Je me force à parler avec une certaine Nadège, ancienne collègue. Audrey m’en avait sûrement parlé, mais j’ai oublié. Ce qui me frappe, c’est la façon dont elle parle d’elle. Elle se croit intime.
Elle parle comme si elle avait accès à un endroit où je n’ai jamais mis les pieds.

L’intimité, pour moi, n’est pas un lieu de passage. C’est drôle : je ne l’ai jamais trouvée à mes côtés. Peut-être qu’elle était dans une autre pièce, derrière une cloison, convaincue d’avoir trouvé le cœur d’Audrey. Ou peut-être que c’est moi qui suis restée à l’entrée.

Je me rappelle qu’elle, au moins, n’a pas été invitée à l’EVJF. Cette pensée me suffit à respirer un peu. Je la laisse glorifier leur entente. Luc me serre ma main. Je lui rends un demi-sourire.
Il fait trop chaud.

Audrey apparaît de nulle part. Elle enlace son père, assis à côté d’un homme qui lui ressemble comme deux gouttes d’eau. Je ne l’avais jamais vu. Ça, j’en suis sûre.

Après quelques échanges avec les invités, elle me rejoint enfin.

— Tu viens avec moi, ma poulette ?

Elle attrape mon bras. Je laisse mon sac à la va-vite à mon mari, lance un regard amusé à Nadège, et je la suis.

Toujours.

Mon dos chauffe sous les regards.

Nous marchons jusqu’à un petit parc. Au loin, les autres tentent de tuer le temps sous la chaleur écrasante.

Je marche près de ma sirène du jour. Juste elle et moi. Je me trouve bête d’être émue à ce point.
Je suis prête à tout céder pour qu’elle me regarde une seconde de plus.

Comme lorsque nous étions ados.

C’est sa journée. Et je sais que ce mariage a le goût d’une revanche.

— Alors tu t’es mariée avant moi, finalement.

— Eh ouiiiii !

Elle me donne un coup d’épaule. Elle aime bien étirer les voyelles. Toujours quand elle est grisée.

Je lui laisse la place de la première fois. Avant l’autre. Avant moi. Une place qui ne m’intéresse pas vraiment. Mais elle, si. Je le sais.

Depuis quelques semaines, un désir minuscule me traverse. Que ce mariage, ces enfants à venir, ses rêves à elle… nous ramènent quelque part ensemble.

— Je suis vraiment heureuse que tu sois là aujourd’hui.

— Tu seras toujours ma poulette d’amour.

— Toi aussiiii.

Nous nous enlaçons. Une parenthèse. Rien de fou. Juste ce moment-là — où elle me choisit, un instant.

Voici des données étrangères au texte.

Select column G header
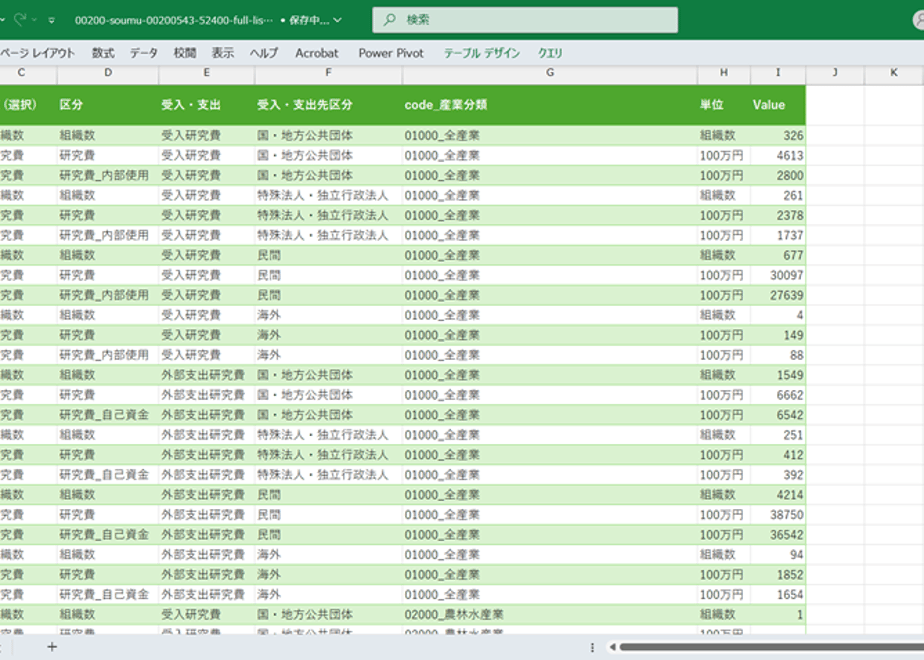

Puis la parenthèse se referme. C’est elle qui me ramène à la table. J’ai à peine le temps de m’asseoir, de récupérer mon sac sur les genoux de Luc, qu’Audrey contourne la table et tend une main vers Nadège.

— À ton tour, copine de moi !

Nadège s’exécute, sourire vissé. Je reste droite. Trop droite pour être naturelle.

Elles disparaissent. Je sens pourtant le regard de la collègue glisser sur ma peau.

J’ai juste tiré le premier ticket d’une longue liste.